> _Description of the task_: Repeat every record exactly, but omit the images.

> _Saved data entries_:

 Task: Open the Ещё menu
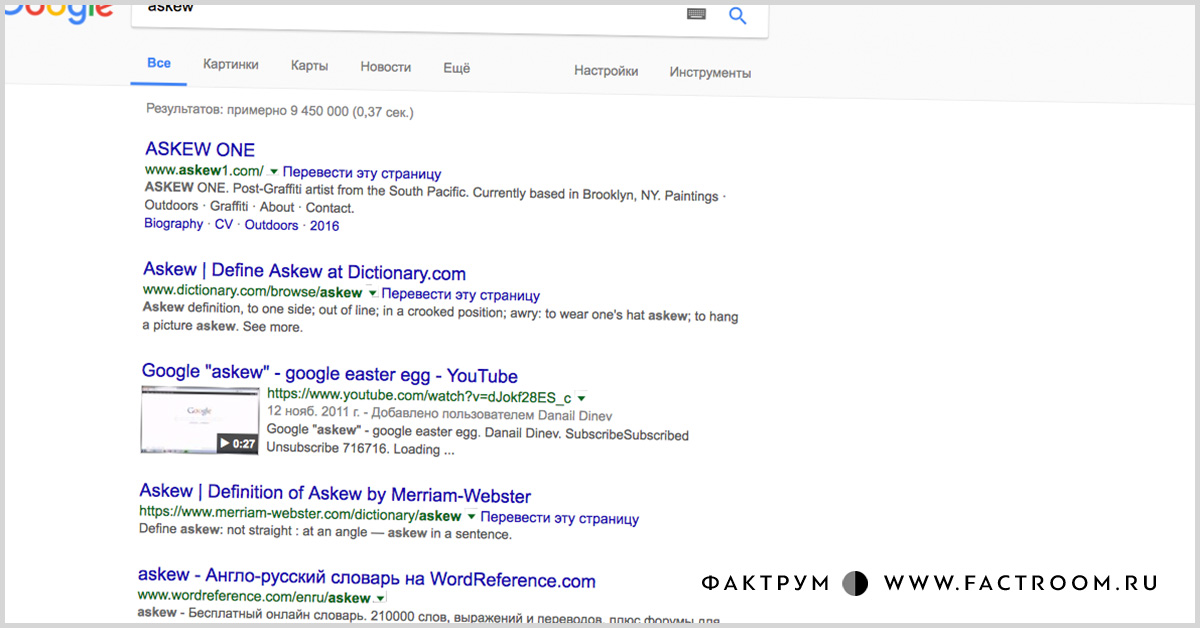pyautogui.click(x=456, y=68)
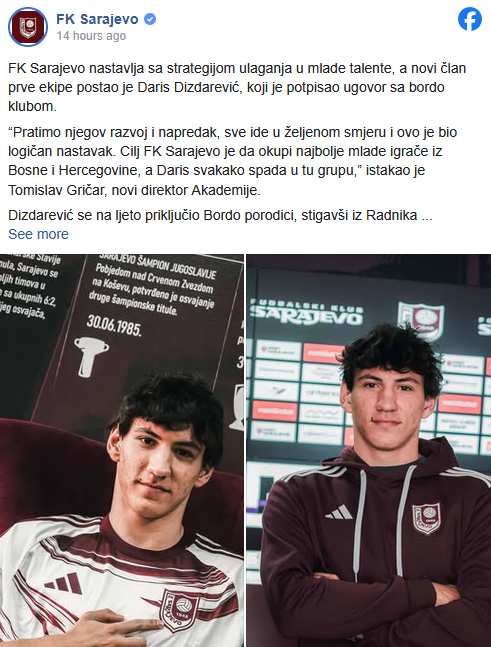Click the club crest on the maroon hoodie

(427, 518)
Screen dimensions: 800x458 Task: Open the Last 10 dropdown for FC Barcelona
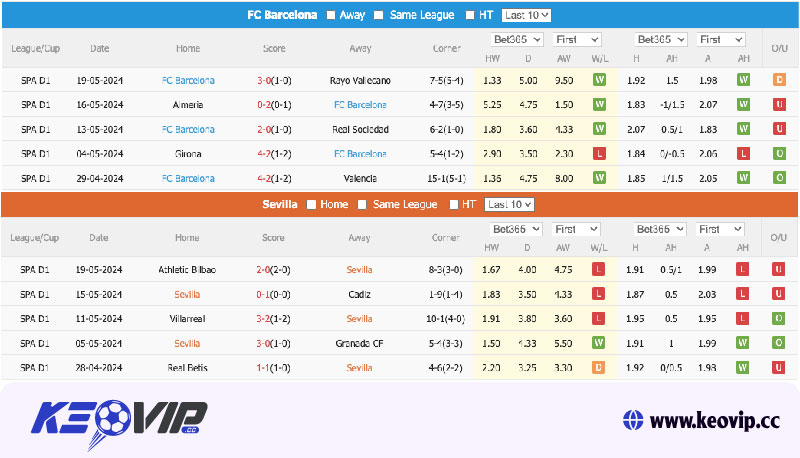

> _Exercise answer_:
 Task: Open the Ещё menu
pyautogui.click(x=456, y=68)
Click the club crest on the maroon hoodie

(427, 518)
Screen dimensions: 800x458 Task: Open the Last 10 dropdown for FC Barcelona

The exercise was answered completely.